--- SOURCE RECORDS Enclosed Below ---

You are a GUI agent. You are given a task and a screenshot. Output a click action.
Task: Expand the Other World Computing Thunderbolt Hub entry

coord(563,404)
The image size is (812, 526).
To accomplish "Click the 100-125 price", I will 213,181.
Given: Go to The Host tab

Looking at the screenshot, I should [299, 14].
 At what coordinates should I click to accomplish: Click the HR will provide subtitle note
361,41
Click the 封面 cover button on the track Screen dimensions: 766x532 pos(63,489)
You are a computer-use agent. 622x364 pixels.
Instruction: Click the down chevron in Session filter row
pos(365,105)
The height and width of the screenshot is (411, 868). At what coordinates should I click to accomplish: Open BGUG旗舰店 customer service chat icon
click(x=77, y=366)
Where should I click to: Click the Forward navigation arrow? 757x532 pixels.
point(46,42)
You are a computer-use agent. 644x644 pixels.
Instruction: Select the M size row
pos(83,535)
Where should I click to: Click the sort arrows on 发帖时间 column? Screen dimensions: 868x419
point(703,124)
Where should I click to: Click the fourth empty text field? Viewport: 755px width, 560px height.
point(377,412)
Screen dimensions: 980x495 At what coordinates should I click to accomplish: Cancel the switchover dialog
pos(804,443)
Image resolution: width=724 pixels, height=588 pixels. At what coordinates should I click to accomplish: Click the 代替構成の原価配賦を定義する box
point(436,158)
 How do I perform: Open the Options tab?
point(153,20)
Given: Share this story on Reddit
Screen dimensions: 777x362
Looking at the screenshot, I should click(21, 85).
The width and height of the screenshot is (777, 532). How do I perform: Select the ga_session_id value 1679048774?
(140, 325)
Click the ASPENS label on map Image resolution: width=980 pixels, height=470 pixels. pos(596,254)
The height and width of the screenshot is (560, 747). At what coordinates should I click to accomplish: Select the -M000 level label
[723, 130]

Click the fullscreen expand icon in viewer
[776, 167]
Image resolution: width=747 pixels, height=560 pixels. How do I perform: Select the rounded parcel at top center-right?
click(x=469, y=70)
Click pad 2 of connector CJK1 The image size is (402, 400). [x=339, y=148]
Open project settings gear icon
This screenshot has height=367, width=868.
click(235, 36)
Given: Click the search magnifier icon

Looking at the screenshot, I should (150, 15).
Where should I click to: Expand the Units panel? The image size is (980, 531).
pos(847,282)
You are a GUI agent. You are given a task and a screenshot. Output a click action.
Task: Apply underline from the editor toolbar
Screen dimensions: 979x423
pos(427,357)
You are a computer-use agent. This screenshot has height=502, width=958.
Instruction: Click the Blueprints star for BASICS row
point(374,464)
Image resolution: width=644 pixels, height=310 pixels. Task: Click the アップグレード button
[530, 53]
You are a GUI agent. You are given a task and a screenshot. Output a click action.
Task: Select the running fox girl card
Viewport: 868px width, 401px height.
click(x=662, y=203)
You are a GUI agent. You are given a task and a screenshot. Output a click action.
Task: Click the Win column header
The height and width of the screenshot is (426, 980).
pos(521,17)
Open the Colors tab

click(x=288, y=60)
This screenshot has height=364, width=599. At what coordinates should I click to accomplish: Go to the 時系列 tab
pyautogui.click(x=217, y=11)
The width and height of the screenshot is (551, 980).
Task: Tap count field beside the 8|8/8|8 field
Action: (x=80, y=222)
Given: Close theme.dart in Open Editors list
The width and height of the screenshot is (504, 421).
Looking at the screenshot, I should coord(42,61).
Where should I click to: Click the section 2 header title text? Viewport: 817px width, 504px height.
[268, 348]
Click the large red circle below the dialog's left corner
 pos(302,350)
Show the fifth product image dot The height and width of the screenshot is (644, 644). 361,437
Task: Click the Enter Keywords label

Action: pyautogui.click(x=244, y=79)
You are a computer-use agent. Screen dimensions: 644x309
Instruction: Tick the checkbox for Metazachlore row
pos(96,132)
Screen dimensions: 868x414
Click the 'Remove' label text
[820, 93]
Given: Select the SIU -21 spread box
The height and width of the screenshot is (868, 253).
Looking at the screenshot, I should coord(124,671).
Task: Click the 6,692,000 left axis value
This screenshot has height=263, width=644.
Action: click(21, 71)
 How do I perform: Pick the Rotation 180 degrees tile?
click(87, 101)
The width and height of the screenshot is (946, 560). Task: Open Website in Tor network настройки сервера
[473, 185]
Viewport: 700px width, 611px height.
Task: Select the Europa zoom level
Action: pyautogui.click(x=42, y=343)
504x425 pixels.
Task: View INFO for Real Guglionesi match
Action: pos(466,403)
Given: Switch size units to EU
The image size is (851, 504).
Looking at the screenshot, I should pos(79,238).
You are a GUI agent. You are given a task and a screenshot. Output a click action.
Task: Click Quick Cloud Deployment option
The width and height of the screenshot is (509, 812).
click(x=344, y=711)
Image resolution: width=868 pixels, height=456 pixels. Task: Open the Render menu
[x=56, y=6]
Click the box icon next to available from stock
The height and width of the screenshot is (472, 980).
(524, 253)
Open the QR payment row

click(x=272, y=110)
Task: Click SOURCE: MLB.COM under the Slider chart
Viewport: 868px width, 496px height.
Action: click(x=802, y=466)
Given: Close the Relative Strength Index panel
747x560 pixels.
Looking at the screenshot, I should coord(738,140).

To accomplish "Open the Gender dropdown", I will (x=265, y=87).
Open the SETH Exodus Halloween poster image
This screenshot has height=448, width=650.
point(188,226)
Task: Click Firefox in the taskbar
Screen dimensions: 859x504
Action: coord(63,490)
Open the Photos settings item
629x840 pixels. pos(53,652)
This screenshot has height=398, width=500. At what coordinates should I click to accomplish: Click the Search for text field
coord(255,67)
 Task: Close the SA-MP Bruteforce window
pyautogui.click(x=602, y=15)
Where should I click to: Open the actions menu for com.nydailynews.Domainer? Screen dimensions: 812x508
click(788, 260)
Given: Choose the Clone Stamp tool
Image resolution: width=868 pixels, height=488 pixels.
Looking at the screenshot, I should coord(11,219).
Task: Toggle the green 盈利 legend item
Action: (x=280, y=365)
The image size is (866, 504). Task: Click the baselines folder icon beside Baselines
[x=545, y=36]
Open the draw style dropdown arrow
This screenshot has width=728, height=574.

--- End of Enclosed SOURCE RECORDS ---

**TASK BRIEF**:
Write out the entries above once more, without altering anything.

**TASK SOLUTION**:
You are a GUI agent. You are given a task and a screenshot. Output a click action.
Task: Expand the Other World Computing Thunderbolt Hub entry

coord(563,404)
The image size is (812, 526).
To accomplish "Click the 100-125 price", I will 213,181.
Given: Go to The Host tab

Looking at the screenshot, I should [299, 14].
 At what coordinates should I click to accomplish: Click the HR will provide subtitle note
361,41
Click the 封面 cover button on the track Screen dimensions: 766x532 pos(63,489)
You are a computer-use agent. 622x364 pixels.
Instruction: Click the down chevron in Session filter row
pos(365,105)
The height and width of the screenshot is (411, 868). At what coordinates should I click to accomplish: Open BGUG旗舰店 customer service chat icon
click(x=77, y=366)
Where should I click to: Click the Forward navigation arrow? 757x532 pixels.
point(46,42)
You are a computer-use agent. 644x644 pixels.
Instruction: Select the M size row
pos(83,535)
Where should I click to: Click the sort arrows on 发帖时间 column? Screen dimensions: 868x419
point(703,124)
Where should I click to: Click the fourth empty text field? Viewport: 755px width, 560px height.
point(377,412)
Screen dimensions: 980x495 At what coordinates should I click to accomplish: Cancel the switchover dialog
pos(804,443)
Image resolution: width=724 pixels, height=588 pixels. At what coordinates should I click to accomplish: Click the 代替構成の原価配賦を定義する box
point(436,158)
 How do I perform: Open the Options tab?
point(153,20)
Given: Share this story on Reddit
Screen dimensions: 777x362
Looking at the screenshot, I should click(21, 85).
The width and height of the screenshot is (777, 532). How do I perform: Select the ga_session_id value 1679048774?
(140, 325)
Click the ASPENS label on map Image resolution: width=980 pixels, height=470 pixels. pos(596,254)
The height and width of the screenshot is (560, 747). At what coordinates should I click to accomplish: Select the -M000 level label
[723, 130]

Click the fullscreen expand icon in viewer
[776, 167]
Image resolution: width=747 pixels, height=560 pixels. How do I perform: Select the rounded parcel at top center-right?
click(x=469, y=70)
Click pad 2 of connector CJK1 The image size is (402, 400). [x=339, y=148]
Open project settings gear icon
This screenshot has height=367, width=868.
click(235, 36)
Given: Click the search magnifier icon

Looking at the screenshot, I should (150, 15).
Where should I click to: Expand the Units panel? The image size is (980, 531).
pos(847,282)
You are a GUI agent. You are given a task and a screenshot. Output a click action.
Task: Apply underline from the editor toolbar
Screen dimensions: 979x423
pos(427,357)
You are a computer-use agent. This screenshot has height=502, width=958.
Instruction: Click the Blueprints star for BASICS row
point(374,464)
Image resolution: width=644 pixels, height=310 pixels. Task: Click the アップグレード button
[530, 53]
You are a GUI agent. You are given a task and a screenshot. Output a click action.
Task: Select the running fox girl card
Viewport: 868px width, 401px height.
click(x=662, y=203)
You are a GUI agent. You are given a task and a screenshot. Output a click action.
Task: Click the Win column header
The height and width of the screenshot is (426, 980).
pos(521,17)
Open the Colors tab

click(x=288, y=60)
This screenshot has height=364, width=599. At what coordinates should I click to accomplish: Go to the 時系列 tab
pyautogui.click(x=217, y=11)
The width and height of the screenshot is (551, 980).
Task: Tap count field beside the 8|8/8|8 field
Action: (x=80, y=222)
Given: Close theme.dart in Open Editors list
The width and height of the screenshot is (504, 421).
Looking at the screenshot, I should coord(42,61).
Where should I click to: Click the section 2 header title text? Viewport: 817px width, 504px height.
[268, 348]
Click the large red circle below the dialog's left corner
 pos(302,350)
Show the fifth product image dot The height and width of the screenshot is (644, 644). 361,437
Task: Click the Enter Keywords label

Action: pyautogui.click(x=244, y=79)
You are a computer-use agent. Screen dimensions: 644x309
Instruction: Tick the checkbox for Metazachlore row
pos(96,132)
Screen dimensions: 868x414
Click the 'Remove' label text
[820, 93]
Given: Select the SIU -21 spread box
The height and width of the screenshot is (868, 253).
Looking at the screenshot, I should coord(124,671).
Task: Click the 6,692,000 left axis value
This screenshot has height=263, width=644.
Action: click(21, 71)
 How do I perform: Pick the Rotation 180 degrees tile?
click(87, 101)
The width and height of the screenshot is (946, 560). Task: Open Website in Tor network настройки сервера
[473, 185]
Viewport: 700px width, 611px height.
Task: Select the Europa zoom level
Action: pyautogui.click(x=42, y=343)
504x425 pixels.
Task: View INFO for Real Guglionesi match
Action: pos(466,403)
Given: Switch size units to EU
The image size is (851, 504).
Looking at the screenshot, I should pos(79,238).
You are a GUI agent. You are given a task and a screenshot. Output a click action.
Task: Click Quick Cloud Deployment option
The width and height of the screenshot is (509, 812).
click(x=344, y=711)
Image resolution: width=868 pixels, height=456 pixels. Task: Open the Render menu
[x=56, y=6]
Click the box icon next to available from stock
The height and width of the screenshot is (472, 980).
(524, 253)
Open the QR payment row

click(x=272, y=110)
Task: Click SOURCE: MLB.COM under the Slider chart
Viewport: 868px width, 496px height.
Action: click(x=802, y=466)
Given: Close the Relative Strength Index panel
747x560 pixels.
Looking at the screenshot, I should coord(738,140).

To accomplish "Open the Gender dropdown", I will (x=265, y=87).
Open the SETH Exodus Halloween poster image
This screenshot has height=448, width=650.
point(188,226)
Task: Click Firefox in the taskbar
Screen dimensions: 859x504
Action: coord(63,490)
Open the Photos settings item
629x840 pixels. pos(53,652)
This screenshot has height=398, width=500. At what coordinates should I click to accomplish: Click the Search for text field
coord(255,67)
 Task: Close the SA-MP Bruteforce window
pyautogui.click(x=602, y=15)
Where should I click to: Open the actions menu for com.nydailynews.Domainer? Screen dimensions: 812x508
click(788, 260)
Given: Choose the Clone Stamp tool
Image resolution: width=868 pixels, height=488 pixels.
Looking at the screenshot, I should coord(11,219).
Task: Toggle the green 盈利 legend item
Action: (x=280, y=365)
The image size is (866, 504). Task: Click the baselines folder icon beside Baselines
[x=545, y=36]
Open the draw style dropdown arrow
This screenshot has width=728, height=574.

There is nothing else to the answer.